9.6 ANOVA Diagnostics

The preferred method for examining the normality of residuals for us is going to be actually looking at the diagnostics from a fitted model object regardless of the models we choose. This same approach can be applied to t-tests, ANOVA, linear regression, and ANCOVA. We’ll start with ANOVA and wrap up with linear regression.

Here, we will conduct an ANOVA to test the null hypothesis that there is no difference in Stay between years (Year) assuming a Type-I error rate ( $\alpha$ ) of 0.05.

We are going to need to change Year to a factor for this analysis.

turtles$Year <- factor(turtles$Year, levels = c(2013, 2014, 2015))

Fit the model.

# First fit a model - the easy part
turdel <- lm( Stay ~ Year, data = turtles)

The ggplot() function knows just what to do with lm() objects!

ggplot(turdel, aes(x = .fitted, y = .resid, color=Year)) + 
  geom_jitter() +
  scale_x_discrete() +
  xlab("Year") + 
  ylab(expression(paste(epsilon)))

Cool! But…what the heck are we looking at here??

We have pretty much everything we need here to understand whether we have violated the assumptions of linear models from this graph (other design issues notwithstanding).

Remember, the mean of the residuals in each group is supposed to be normally distributed with a mean of zero and the variance is equal between groups. Now, I don’t think we need a K-S test or an F-test to say that 1) these resids is def not normal and 2) no way the variances are equal. You can also see that ggplot() has nicely organized our groups in order of increasing magnitude of the residuals from left to right, and that 2013 and 2014 were more variable than 2015.

We can hit the data with a log transformation to see if it fixes any of our problems:

# First fit a model
log_turdel <- lm( log(Stay) ~ Year, data = turtles) 

# Now plot the residuals
ggplot(log_turdel, aes(x = .fitted, y = .resid, color=factor(Year))) + 
  geom_jitter() +
  scale_color_discrete(name = "Year") +
  xlab("Year") + 
  ylab(expression(paste(epsilon)))

In fact, we see that the model fit has improved substantially, although the outliers in our data are still outliers and there is still some skew in the residuals. But, at least now all three years have residuals with a mean near zero and they’re more symmetrical than they were before. You can also see that the groups are now placed more uniformly along the x axis.

If we wanted to investigate further the extent of remaining issues, we could visualize this a little better using a violin plot of the residuals:

# Now plot the residuals
ggplot(log_turdel, aes(x = .fitted, y = .resid, color=factor(Year))) + 
  geom_violin() +
  geom_jitter() +
  scale_color_discrete(name = "Year") +
  xlab("Year") + 
  ylab(expression(paste(epsilon)))

This plot now shows pretty clearly that the variance in the residuals increases from 2013 to 2015, and that there are a lot more outliers in 2013. But, there aren’t a ton of outliers, so maybe this is something we could accomodate with the right assumptions about our sampling distribution down the road.

Notice that we still haven’t looked at the model results yet? That’s not just because this is The Worst Stats Text eveR.

Exercise prompt. Revise the part of the ANOVA diagnostics text that opens with "The ggplot() function" and closes with "looking at here??", changing "geom_jitter" to "geom_point".

Data section.
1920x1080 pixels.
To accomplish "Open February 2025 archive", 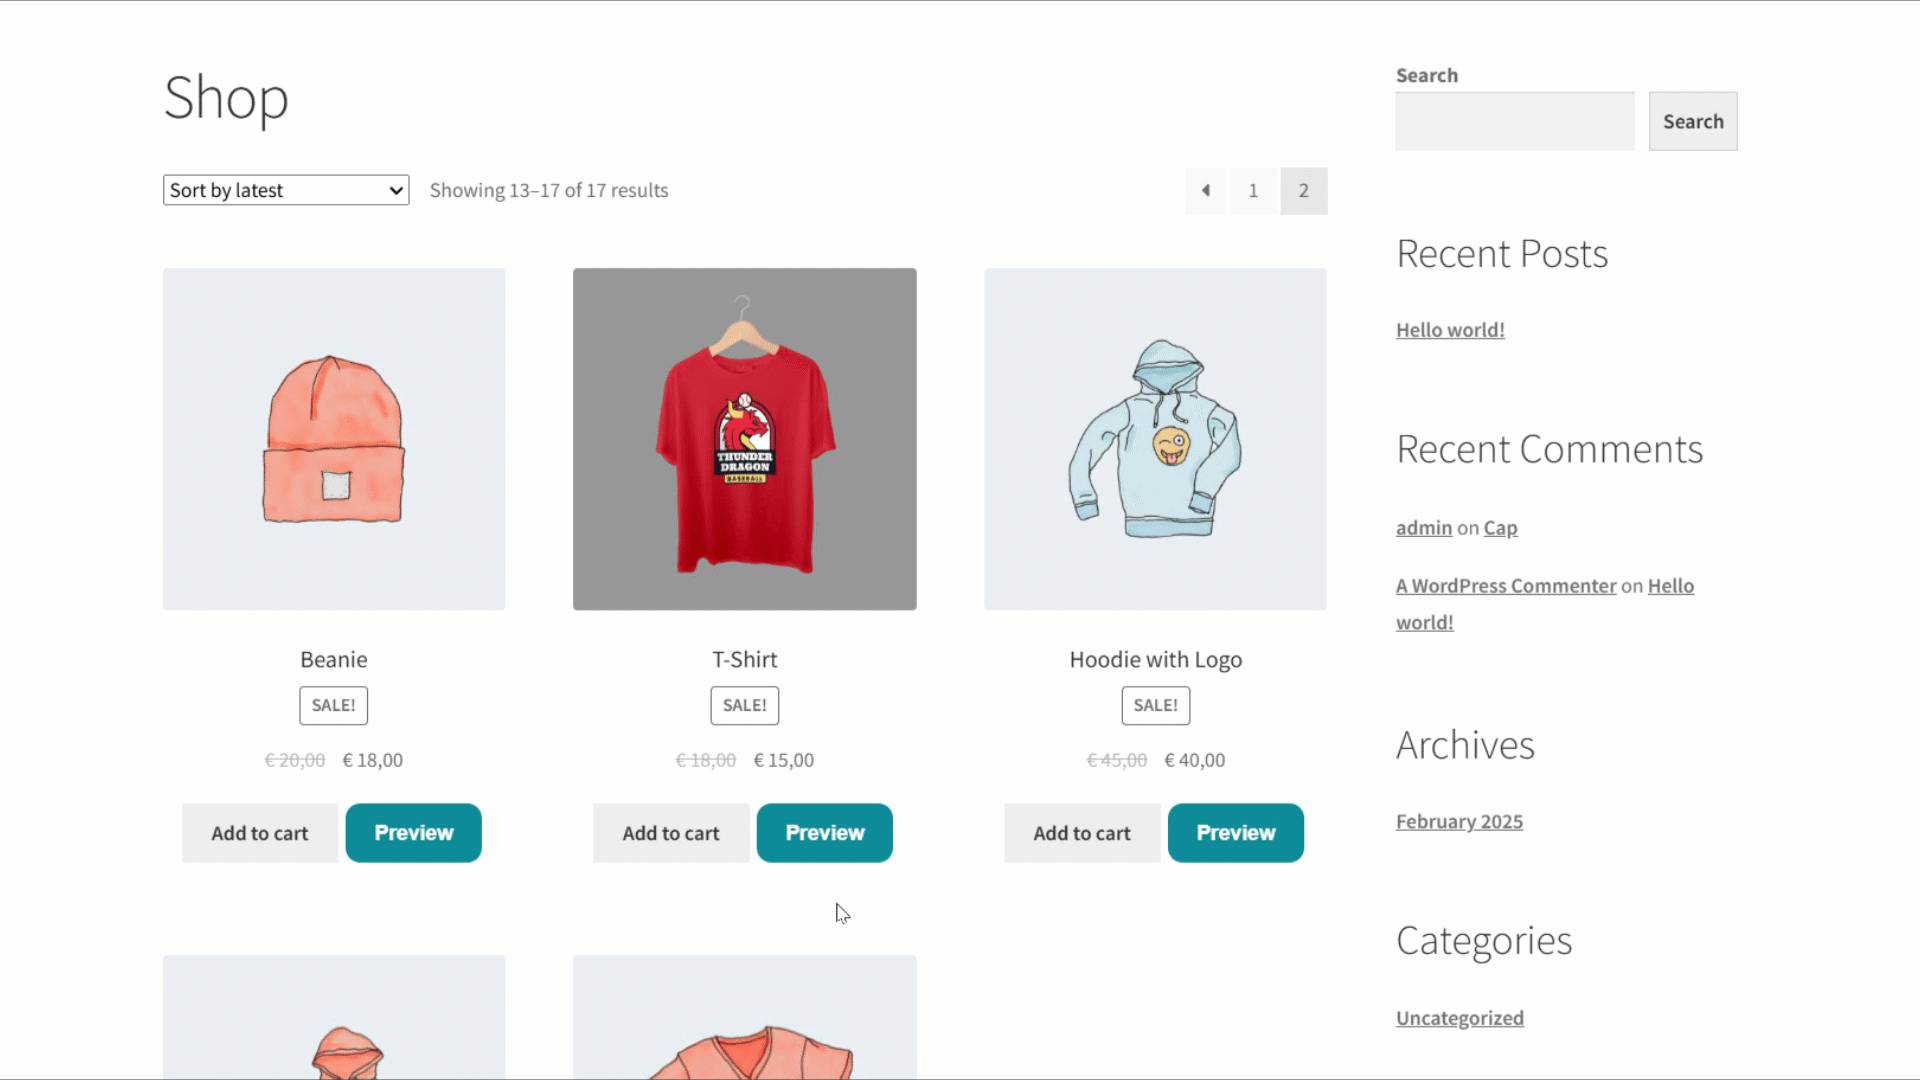I will (1459, 822).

Task output.
The ggplot() function knows just what to do with lm() objects!

ggplot(turdel, aes(x = .fitted, y = .resid, color=Year)) + 
  geom_point() +
  scale_x_discrete() +
  xlab("Year") + 
  ylab(expression(paste(epsilon)))

Cool! But…what the heck are we looking at here??